Your task:
Your answer is to be every line of the material that includes the string "pixels".

Task input:
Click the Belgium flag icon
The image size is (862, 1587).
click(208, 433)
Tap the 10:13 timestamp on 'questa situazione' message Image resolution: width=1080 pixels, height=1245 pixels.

---

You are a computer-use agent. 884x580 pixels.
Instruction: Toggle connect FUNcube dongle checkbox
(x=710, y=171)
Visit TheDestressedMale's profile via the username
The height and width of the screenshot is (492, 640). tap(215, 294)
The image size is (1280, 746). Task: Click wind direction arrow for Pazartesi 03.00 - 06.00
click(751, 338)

Finished exercise:
Tap the 10:13 timestamp on 'questa situazione' message Image resolution: width=1080 pixels, height=1245 pixels.
You are a computer-use agent. 884x580 pixels.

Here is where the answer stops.